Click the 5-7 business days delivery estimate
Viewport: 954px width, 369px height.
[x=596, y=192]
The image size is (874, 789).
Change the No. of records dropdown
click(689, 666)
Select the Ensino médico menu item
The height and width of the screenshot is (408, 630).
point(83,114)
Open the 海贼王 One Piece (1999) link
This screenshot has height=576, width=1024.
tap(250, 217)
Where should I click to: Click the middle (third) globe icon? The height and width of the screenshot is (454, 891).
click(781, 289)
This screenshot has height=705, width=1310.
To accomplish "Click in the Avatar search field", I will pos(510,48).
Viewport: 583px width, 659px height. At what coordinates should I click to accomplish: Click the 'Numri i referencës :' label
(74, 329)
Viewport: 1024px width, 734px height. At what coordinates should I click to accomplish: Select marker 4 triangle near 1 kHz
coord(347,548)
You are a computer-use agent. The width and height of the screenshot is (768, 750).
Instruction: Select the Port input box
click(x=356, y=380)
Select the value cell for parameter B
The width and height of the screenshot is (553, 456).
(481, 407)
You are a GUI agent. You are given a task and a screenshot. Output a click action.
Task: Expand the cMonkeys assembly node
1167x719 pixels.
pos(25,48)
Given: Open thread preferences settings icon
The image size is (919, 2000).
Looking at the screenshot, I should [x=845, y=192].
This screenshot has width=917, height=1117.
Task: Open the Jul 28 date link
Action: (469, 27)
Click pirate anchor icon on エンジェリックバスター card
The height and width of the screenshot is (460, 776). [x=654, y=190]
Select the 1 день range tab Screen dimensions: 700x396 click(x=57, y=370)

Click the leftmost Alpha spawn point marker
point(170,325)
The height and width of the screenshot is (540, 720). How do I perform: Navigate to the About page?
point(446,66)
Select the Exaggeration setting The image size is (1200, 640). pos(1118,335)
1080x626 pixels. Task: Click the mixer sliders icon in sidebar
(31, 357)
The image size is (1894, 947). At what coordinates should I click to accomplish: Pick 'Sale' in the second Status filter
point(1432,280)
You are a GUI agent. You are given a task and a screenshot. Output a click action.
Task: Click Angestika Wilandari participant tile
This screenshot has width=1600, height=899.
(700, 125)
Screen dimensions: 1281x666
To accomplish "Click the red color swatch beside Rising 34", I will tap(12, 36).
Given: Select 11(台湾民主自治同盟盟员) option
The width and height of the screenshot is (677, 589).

------------------------------

--- How to complete this task ---
Starting at the line with "Given: Select 11(台湾民主自治同盟盟员) option", restate each line through the end of the records, both ends included, and stop there.

--- Response below ---
Given: Select 11(台湾民主自治同盟盟员) option
The width and height of the screenshot is (677, 589).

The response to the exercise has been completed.